▶ _SHORT TASK 1_
In the forum discussion about Brink below, what is the passage from "[QUOTE=SinDonor;355013]Over half of" up to and including "your first game."? Retype it word for word.

▶ _READING TEXT_
— begin —
I have a feeling Bethesda’s going to cut and run, and SD won’t be able to do anything about it even if they wanted to. I may not be buying Rage after all. Bethesda’s looking an awful lot like Activision and EA to me because of this Brink stuff.
Brink 2: Would You Buy It?
[QUOTE=SinDonor;355013]Over half of Brink’s scores were 7 or better. Not bad for a new IP that is not just another FPS CoD clone.
http://www.gamerankings.com/xbox360/960407-brink/articles.html?sort=5[/QUOTE]
Nope, nope nope. Using your own site shows BRINK wasn’t even a 70 overall. That would be taken as “average” in school, but that’s a “fail” for game development when it isn’t your first game.
http://www.gamerankings.com/browse.html?search=BRINK&numrev=3&site=
PS3 = 70.02%
360 = 69.37%
PC = 68.75%
[QUOTE=nephandys;355310]It’s multiple choice because one can own a PC, PS3, and 360. Sorry that forum goers are not responsible enough human beings to cast a real vote and leave it at that. It’s sad that those voting no to platforms they don’t even have actually think it matters or something. Like SD is gonna see this poll and think “HOLY ***** SCRAP THIS GAME AND ANY PLANS FOR A SEQUEL!” It’s just a poll to answer a question for informative purposes. If people chose to abuse the ability to vote for multiple platforms that many people own, the blame lies with them. Not me as the OP.
— end —
▶ _SHORT TASK 2_
Could you rewrite the rows from the line with "Tap the shop icon above Indomaret" up to and including the line with "Action: [340, 100]", swapping "icon" for "symbol" and changing nothing else? Give only those rows, and leave out the pictures.

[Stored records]
— begin —
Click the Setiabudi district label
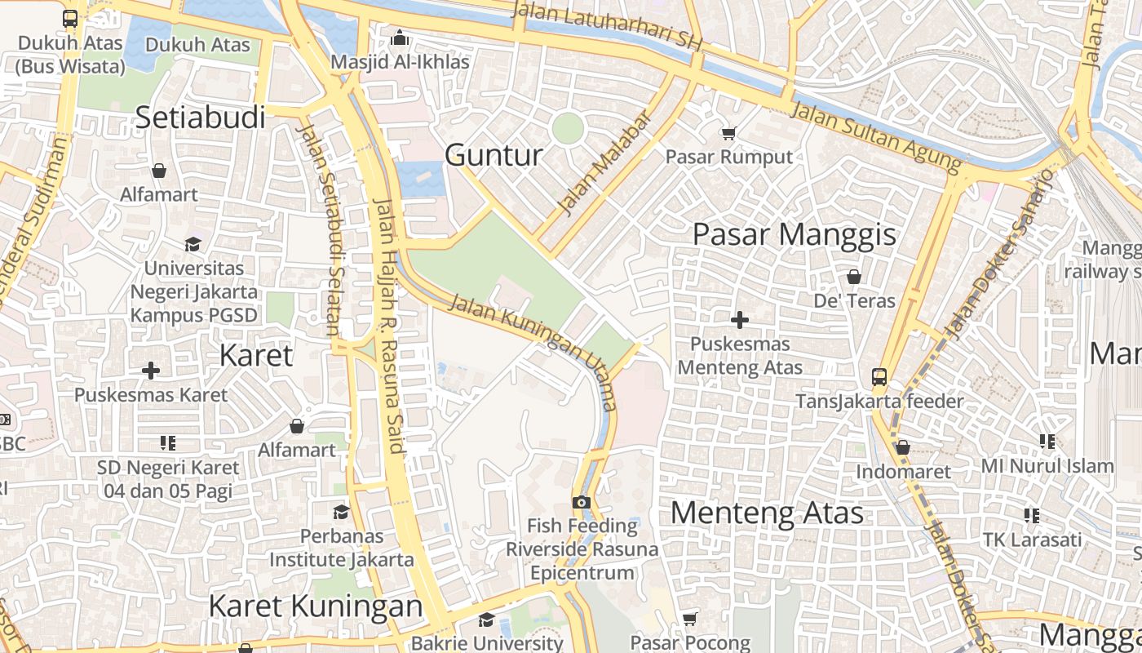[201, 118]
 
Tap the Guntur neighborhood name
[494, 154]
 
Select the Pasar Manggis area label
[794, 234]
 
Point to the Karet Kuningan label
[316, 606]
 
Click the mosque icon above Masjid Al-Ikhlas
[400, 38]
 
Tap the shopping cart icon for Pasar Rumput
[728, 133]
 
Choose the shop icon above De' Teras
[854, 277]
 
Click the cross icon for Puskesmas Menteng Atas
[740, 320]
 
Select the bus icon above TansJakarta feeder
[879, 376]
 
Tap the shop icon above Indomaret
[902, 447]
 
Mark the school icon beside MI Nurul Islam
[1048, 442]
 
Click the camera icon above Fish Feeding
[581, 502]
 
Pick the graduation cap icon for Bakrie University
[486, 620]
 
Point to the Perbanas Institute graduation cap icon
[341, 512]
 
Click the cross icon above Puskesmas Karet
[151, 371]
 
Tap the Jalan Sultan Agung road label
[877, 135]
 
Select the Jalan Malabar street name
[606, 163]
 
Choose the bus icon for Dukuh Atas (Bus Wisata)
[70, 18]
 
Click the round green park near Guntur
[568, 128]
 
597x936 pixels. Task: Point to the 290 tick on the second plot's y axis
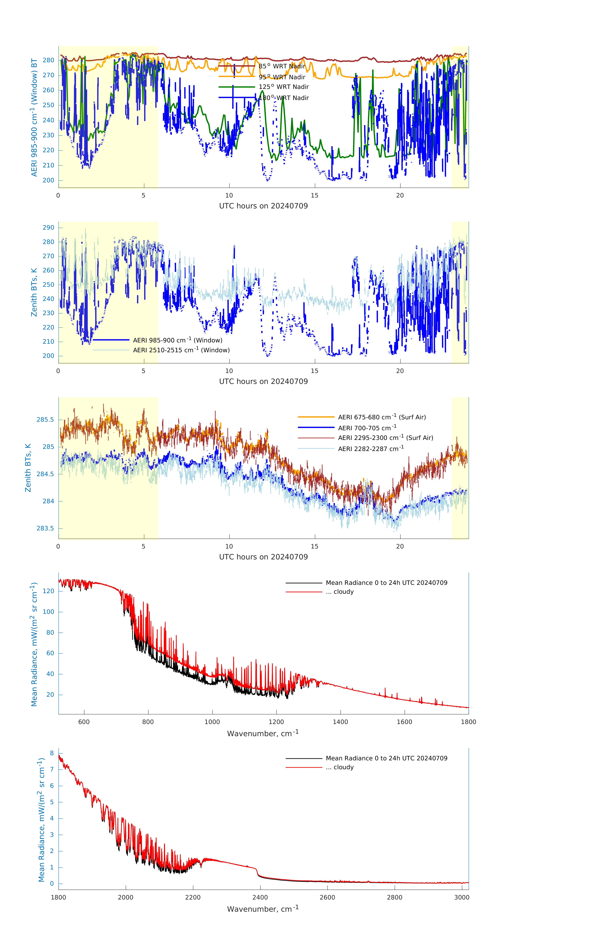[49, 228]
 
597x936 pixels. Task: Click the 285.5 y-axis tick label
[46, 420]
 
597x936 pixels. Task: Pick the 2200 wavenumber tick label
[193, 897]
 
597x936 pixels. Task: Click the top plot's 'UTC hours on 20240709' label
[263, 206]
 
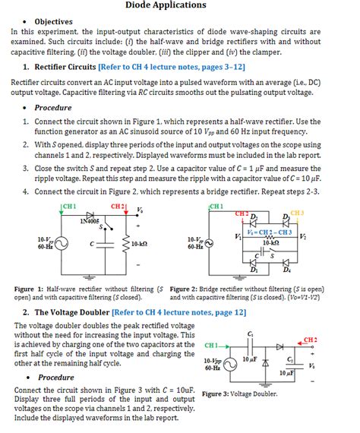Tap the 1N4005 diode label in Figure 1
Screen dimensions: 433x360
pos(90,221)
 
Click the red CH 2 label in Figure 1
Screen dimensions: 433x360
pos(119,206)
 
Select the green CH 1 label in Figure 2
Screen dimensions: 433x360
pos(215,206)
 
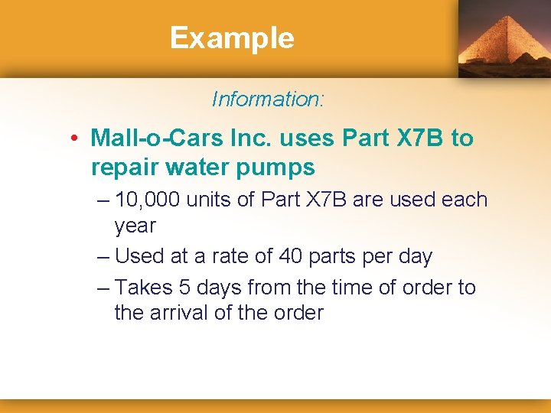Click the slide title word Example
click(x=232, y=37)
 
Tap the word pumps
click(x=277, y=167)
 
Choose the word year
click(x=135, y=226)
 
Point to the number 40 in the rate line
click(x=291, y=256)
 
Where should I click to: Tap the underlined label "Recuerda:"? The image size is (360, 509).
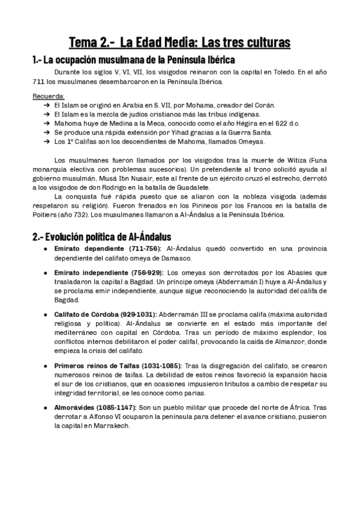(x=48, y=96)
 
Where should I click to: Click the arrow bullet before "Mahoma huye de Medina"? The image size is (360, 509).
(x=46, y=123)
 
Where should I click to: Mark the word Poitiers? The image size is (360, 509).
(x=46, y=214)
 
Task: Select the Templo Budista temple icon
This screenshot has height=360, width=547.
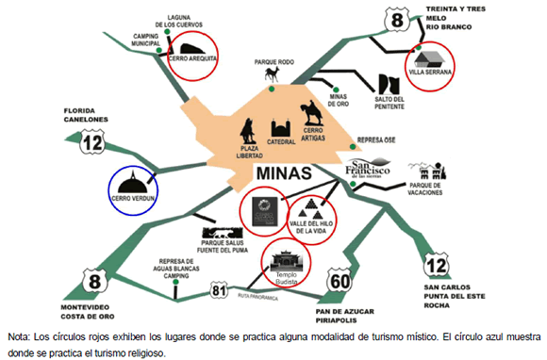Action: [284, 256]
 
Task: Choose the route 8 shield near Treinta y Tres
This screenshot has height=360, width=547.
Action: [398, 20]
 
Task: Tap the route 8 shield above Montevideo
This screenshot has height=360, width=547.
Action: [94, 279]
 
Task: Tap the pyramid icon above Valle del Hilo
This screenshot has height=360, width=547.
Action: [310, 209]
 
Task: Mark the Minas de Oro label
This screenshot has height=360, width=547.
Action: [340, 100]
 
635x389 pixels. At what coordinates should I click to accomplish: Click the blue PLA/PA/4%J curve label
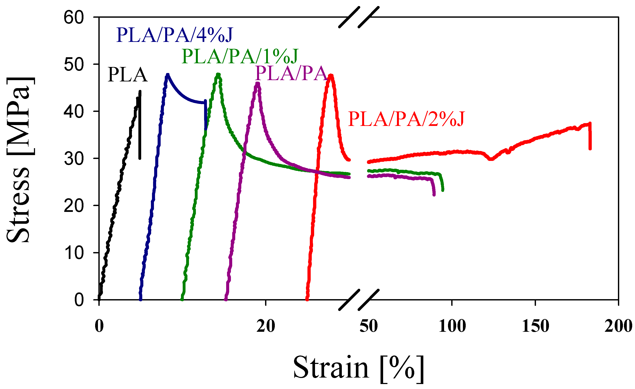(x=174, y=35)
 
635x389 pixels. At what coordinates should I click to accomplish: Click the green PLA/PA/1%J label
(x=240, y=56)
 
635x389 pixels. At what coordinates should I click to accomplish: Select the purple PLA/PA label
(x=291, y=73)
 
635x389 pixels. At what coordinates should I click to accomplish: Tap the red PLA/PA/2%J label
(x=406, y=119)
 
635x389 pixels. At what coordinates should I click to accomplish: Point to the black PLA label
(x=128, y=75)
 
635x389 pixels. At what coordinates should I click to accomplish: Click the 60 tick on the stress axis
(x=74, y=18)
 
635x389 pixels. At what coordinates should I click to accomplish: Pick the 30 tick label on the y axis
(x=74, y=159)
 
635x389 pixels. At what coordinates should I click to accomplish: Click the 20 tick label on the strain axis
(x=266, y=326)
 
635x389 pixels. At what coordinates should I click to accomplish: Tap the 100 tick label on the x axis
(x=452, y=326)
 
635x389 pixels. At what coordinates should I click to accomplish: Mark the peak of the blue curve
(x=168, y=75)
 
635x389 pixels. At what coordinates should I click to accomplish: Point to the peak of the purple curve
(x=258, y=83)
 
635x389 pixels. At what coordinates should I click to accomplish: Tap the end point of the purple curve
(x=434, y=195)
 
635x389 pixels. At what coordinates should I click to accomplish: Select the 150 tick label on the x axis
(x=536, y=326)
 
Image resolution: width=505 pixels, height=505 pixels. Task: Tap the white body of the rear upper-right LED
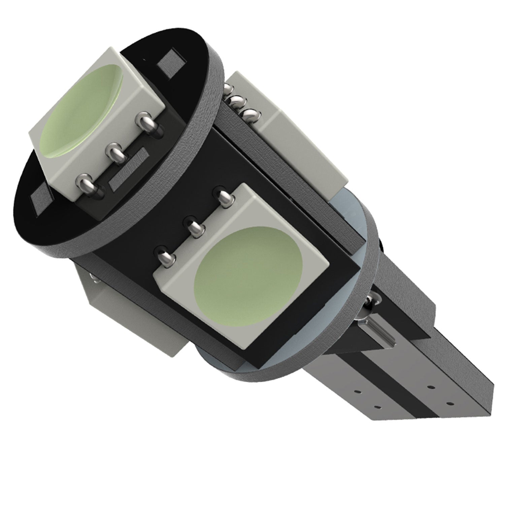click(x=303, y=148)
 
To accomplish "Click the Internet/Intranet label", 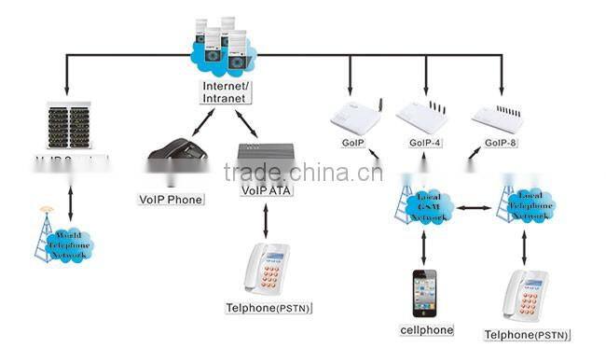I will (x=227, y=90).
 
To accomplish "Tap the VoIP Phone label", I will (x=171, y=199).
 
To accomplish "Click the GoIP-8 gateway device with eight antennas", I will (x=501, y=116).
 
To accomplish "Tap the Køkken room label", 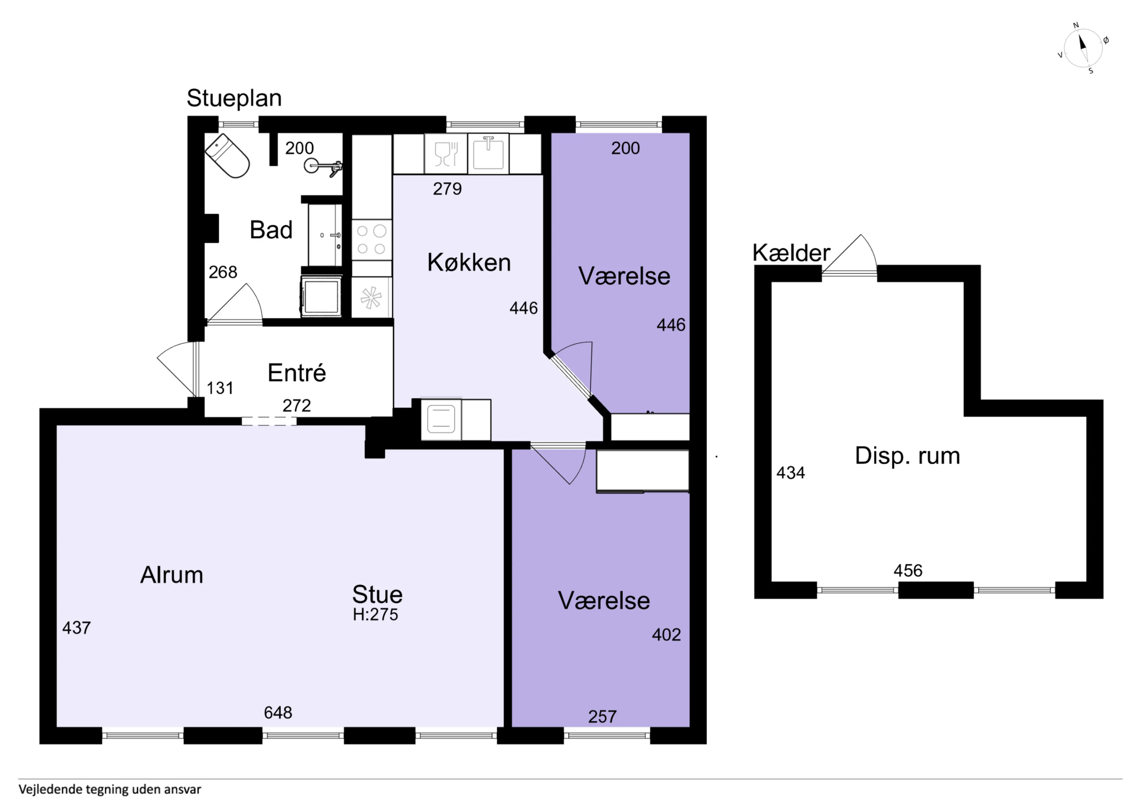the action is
— end —
▶ _EXERCISE SOLUTION 1_
[QUOTE=SinDonor;355013]Over half of Brink’s scores were 7 or better. Not bad for a new IP that is not just another FPS CoD clone.
http://www.gamerankings.com/xbox360/960407-brink/articles.html?sort=5[/QUOTE]
Nope, nope nope. Using your own site shows BRINK wasn’t even a 70 overall. That would be taken as “average” in school, but that’s a “fail” for game development when it isn’t your first game.

▶ _EXERCISE SOLUTION 2_
Tap the shop symbol above Indomaret
[902, 447]
 
Mark the school symbol beside MI Nurul Islam
[1048, 442]
 
Click the camera symbol above Fish Feeding
[581, 502]
 
Pick the graduation cap symbol for Bakrie University
[486, 620]
 
Point to the Perbanas Institute graduation cap symbol
[341, 512]
 
Click the cross symbol above Puskesmas Karet
[151, 371]
 
Tap the Jalan Sultan Agung road label
[877, 135]
 
Select the Jalan Malabar street name
[606, 163]
 
Choose the bus symbol for Dukuh Atas (Bus Wisata)
[70, 18]
 
Click the round green park near Guntur
[568, 128]
 
597x936 pixels. Task: Point to the 290 tick on the second plot's y axis
[49, 228]
 
597x936 pixels. Task: Click the 285.5 y-axis tick label
[46, 420]
 
597x936 pixels. Task: Pick the 2200 wavenumber tick label
[193, 897]
 
597x936 pixels. Task: Click the top plot's 'UTC hours on 20240709' label
[263, 206]
 
Tap the 1N4005 diode label in Figure 1
Screen dimensions: 433x360
pos(90,221)
 
Click the red CH 2 label in Figure 1
Screen dimensions: 433x360
pos(119,206)
 
Select the green CH 1 label in Figure 2
Screen dimensions: 433x360
pos(215,206)
 
Click the slide title word Example
click(x=232, y=37)
 
Tap the word pumps
click(x=277, y=167)
 
Choose the word year
click(x=135, y=226)
 
Point to the number 40 in the rate line
click(x=291, y=256)
 
Where should I click to: Tap the underlined label "Recuerda:"? The image size is (360, 509).
(x=48, y=96)
 
Where should I click to: Click the arrow bullet before "Mahoma huye de Medina"? The image size is (360, 509).
(x=46, y=123)
 
Where should I click to: Mark the word Poitiers? The image size is (360, 509).
(x=46, y=214)
 
Task: Select the Templo Budista temple symbol
This screenshot has height=360, width=547.
Action: [284, 256]
 
Task: Choose the route 8 shield near Treinta y Tres
This screenshot has height=360, width=547.
Action: [398, 20]
 
Task: Tap the route 8 shield above Montevideo
This screenshot has height=360, width=547.
Action: [94, 279]
 
Task: Tap the pyramid symbol above Valle del Hilo
This screenshot has height=360, width=547.
Action: [310, 209]
 
Task: Mark the Minas de Oro label
This screenshot has height=360, width=547.
Action: [340, 100]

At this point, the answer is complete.